Which brings us to Bowmore’s The Legend
our Whiskey of the Week. It is peaty – if you really don’t like that dirt taste involved in whiskey, I’ll be offering another beginning whiskey next time – but it’s not overly so. It’s a lighter tasting whiskey, good as a stand-alone before dinner drink. The nicest thing about The Legend
, however, is its shocking affordability. Even at Beverages & More, which I think generally has obscene prices on single malts, you can often find The Legend
for $20 or $22. At my preferred liquor store, Jackson’s in Lafayette, CA, it’s usually $19.
And it’s a whiskey you can use to impress your friends. Either with your ability to drink something that tastes like dirt or, for those less familiar, to give them a lesson on whiskey yourself. The question “how old is it?” when enjoying a malt without an age statement (or for that matter, one with an age statement) should never be answered until your guest has had a moment to enjoy it and decide for themselves whether they like it or not. Then use the lack of age statement to teach them a thing or two about whiskey.
Buy a bottle, share it with your friends and neighbors.
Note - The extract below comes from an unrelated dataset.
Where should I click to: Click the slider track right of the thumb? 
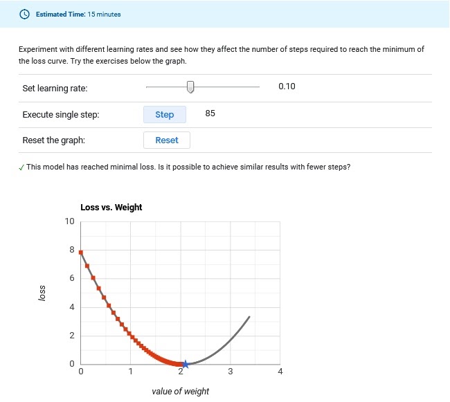(x=227, y=87)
If you don’t like it, keep it on your shelf. It’ll keep about three or four years if the cork’s kept in place. If you do like it, or think you might like whiskey but something that's less peaty, come back next week and I’ll talk about the Macallan.
It’s not wine, whose truth is guarded and obscured by the high priests of taste. It’s just whiskey.
: Bowmore's official website can be found here
. Unfortunately, the website looks and sounds like pledge week featuring the bastard child of John Tesh and Kitaro.